The fact that Wender Bredie in his studies found absolutely no correlation between the hedonic score of the food pairings and the overlap of volatile flavors could at first be a little disappointing. But I believe the only conclusion that can be drawn using data from VCF (which has information about volatiles and some concentration data) is that type 2b/2c predictions are very weak. I strongly believe that one should take into account some kind of metric to filter out the odors that do not contribute to the overall aroma of the food.

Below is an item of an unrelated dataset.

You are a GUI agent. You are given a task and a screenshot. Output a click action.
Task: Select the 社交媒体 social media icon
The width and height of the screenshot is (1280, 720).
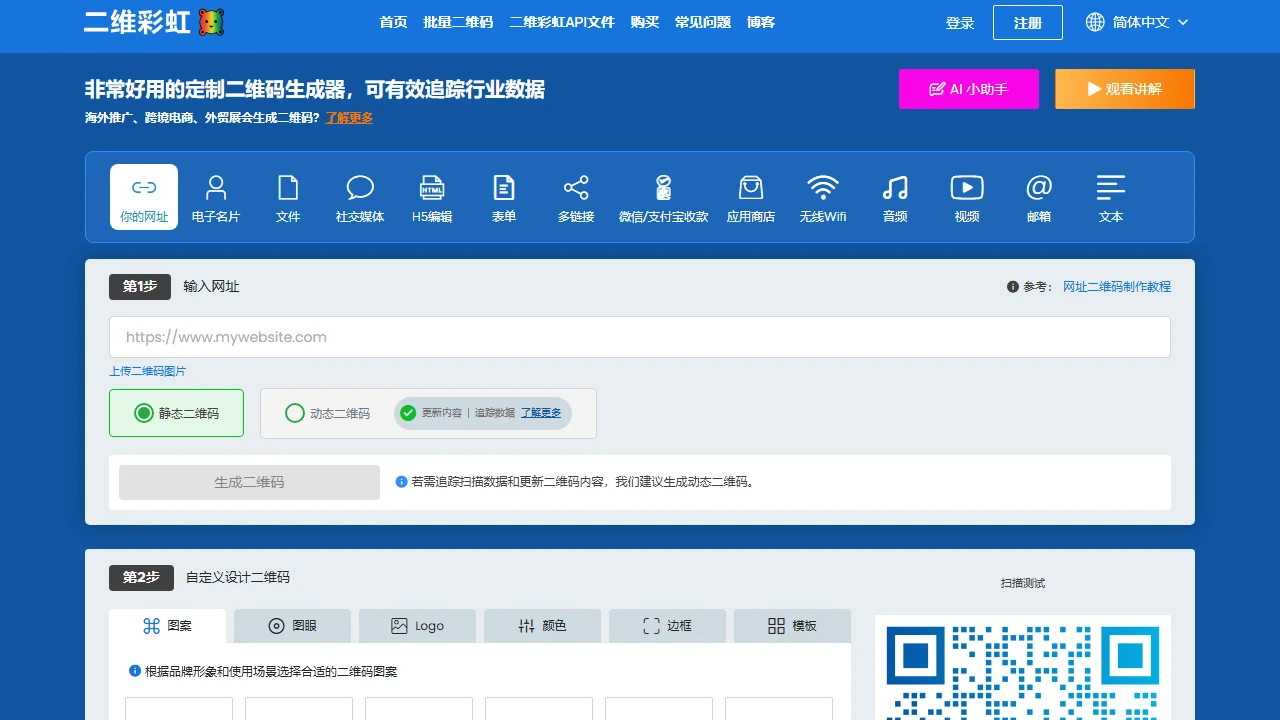(360, 198)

For fun I checked Wender’s list of “the good, the bad and the ugly” using The Flavor Bible (a good source of category 1 flavor pairings) and the foodpairing website (presumably category 2c and/or 2d predictions). This is what I found:
It is interesting that The Flavor Bible (being purely empirical) actually mentions three of the “good” pairings. That it also mentions one of the “ugly” pairings is a good reminder that binary mixtures are not actually food and this real life is more complex. And it is also peculiar that all the garlic combinations were perceived as “ugly”. In a moussaka for instance one would combine cinnamon and garlic (with many other spices and herbs of course), and it is indeed quite delicious. Moving on to the predictions from foodpairing.be it is not so easy to draw any conclusions, but it is interesting that the four predicted aroma similarity pairs fall into the whole range of hedonic categories (i.e. ugly, bad and good). These could be interesting cases in a follow up study at lower concentrations as Wender mentioned in his presentation.
Based on the distinction between the different types of flavor pairing suggested above the flavor pairing hypothesis may be reformulated as follows: For foods with a predicted aroma similarity based on the analysis of it’s volatiles there is a good chance that they can be used together in a dish. Needless to say, the prediction should be of type 2d or 2e. Experience from the TGRWT rounds further suggests that some experimentation may be needed to find the right balance between the two and that contrasting elements are very important, otherwise the combination may turn out quite bland.
So to conclude: What I’m after from a gastronomical perspective is a tool to pair foods and suggest extra ingredients based on aroma similarity. This first and foremost becomes interesting if the combinations are novel or have a surprise element. Because of the aroma similarity the complexity of the combination will presumably be less than anticipated. Thinking about the Wundt curve (which I learnt about in Michael Bom Frøst’s presentation in Copenhagen – more on that in a separate post) which suggests that pleasantness first increases and then decreases with increasing complexity, a less than anticipated complexity combined with novelty/surprise could perhaps be what we are looking for when we try to create new and delicious food.